TEXT EXTRACT:
▽

How to monitor a Linux server

How to monitor a Linux server

Linux server monitoring is the practice of continuously tracking system performance, resource usage, and health metrics to ensure optimal operation and prevent downtime.

This comprehensive guide takes you from basic command-line monitoring to production-ready monitoring systems, covering everything from essential Linux commands to enterprise solutions like Prometheus, Grafana, and Nagios.

What to monitor ?

The core metrics taxonomy covers four fundamental areas:

  • CPU: Utilization percentage, load averages, process counts
  • Memory: Available RAM, swap usage, buffer/cache utilization
  • Disk: Space usage, I/O operations per second, read/write latency
  • Network: Bandwidth utilization, packet loss, connection counts

Monitoring frequency depends on your system's criticality. Financial trading systems might need second-by-second monitoring, while development servers can be checked every five minutes. The key is establishing baselines, understanding what "normal" looks like for your specific workload.

Use this quick assessment to determine your current monitoring maturity:

  • Do you know when systems fail? (Reactive)
  • Do you receive alerts before users notice problems? (Proactive)
  • Can you predict capacity needs months in advance? (Predictive)

△

DATA EXTRACT:

▽

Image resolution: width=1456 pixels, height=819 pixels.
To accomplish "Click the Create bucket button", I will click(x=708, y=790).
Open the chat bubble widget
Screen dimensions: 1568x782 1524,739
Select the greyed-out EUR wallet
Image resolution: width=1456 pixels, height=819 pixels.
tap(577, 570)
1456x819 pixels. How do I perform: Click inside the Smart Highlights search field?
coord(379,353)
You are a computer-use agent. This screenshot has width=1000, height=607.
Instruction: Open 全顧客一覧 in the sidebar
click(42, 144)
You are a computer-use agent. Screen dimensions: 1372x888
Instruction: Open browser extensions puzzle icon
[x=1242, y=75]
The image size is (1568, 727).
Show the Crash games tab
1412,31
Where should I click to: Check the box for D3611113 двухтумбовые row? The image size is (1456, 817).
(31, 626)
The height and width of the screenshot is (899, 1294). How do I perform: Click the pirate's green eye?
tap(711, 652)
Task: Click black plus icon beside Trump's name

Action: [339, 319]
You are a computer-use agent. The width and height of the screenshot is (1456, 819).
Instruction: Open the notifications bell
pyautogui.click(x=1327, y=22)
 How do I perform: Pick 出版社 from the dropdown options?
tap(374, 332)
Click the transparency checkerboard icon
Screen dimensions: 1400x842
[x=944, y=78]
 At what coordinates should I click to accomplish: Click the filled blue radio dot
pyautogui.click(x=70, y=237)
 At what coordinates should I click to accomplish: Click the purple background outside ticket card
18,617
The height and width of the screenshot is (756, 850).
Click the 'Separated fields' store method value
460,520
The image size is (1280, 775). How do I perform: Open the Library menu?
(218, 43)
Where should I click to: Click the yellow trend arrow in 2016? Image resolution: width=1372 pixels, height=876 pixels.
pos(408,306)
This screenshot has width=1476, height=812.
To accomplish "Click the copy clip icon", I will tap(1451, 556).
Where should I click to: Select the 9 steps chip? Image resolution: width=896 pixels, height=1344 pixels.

△

STATED EXERCISE 1:
List the four fundamental areas that the core metrics taxonomy in the Linux monitoring guide covers.
STATED EXERCISE 2:
According to the Linux monitoring guide, how often can development servers be checked?
STATED EXERCISE 3:
Return the passage of the Linux monitoring guide starting at "What to monitor" and ending at "systems fail? (Reactive)".
The entries come from a different source than the Linux monitoring guide.

WRITTEN ANSWER 1:
CPU, Memory, Disk, Network

WRITTEN ANSWER 2:
Every five minutes.

WRITTEN ANSWER 3:
What to monitor ?

The core metrics taxonomy covers four fundamental areas:

  • CPU: Utilization percentage, load averages, process counts
  • Memory: Available RAM, swap usage, buffer/cache utilization
  • Disk: Space usage, I/O operations per second, read/write latency
  • Network: Bandwidth utilization, packet loss, connection counts

Monitoring frequency depends on your system's criticality. Financial trading systems might need second-by-second monitoring, while development servers can be checked every five minutes. The key is establishing baselines, understanding what "normal" looks like for your specific workload.

Use this quick assessment to determine your current monitoring maturity:

  • Do you know when systems fail? (Reactive)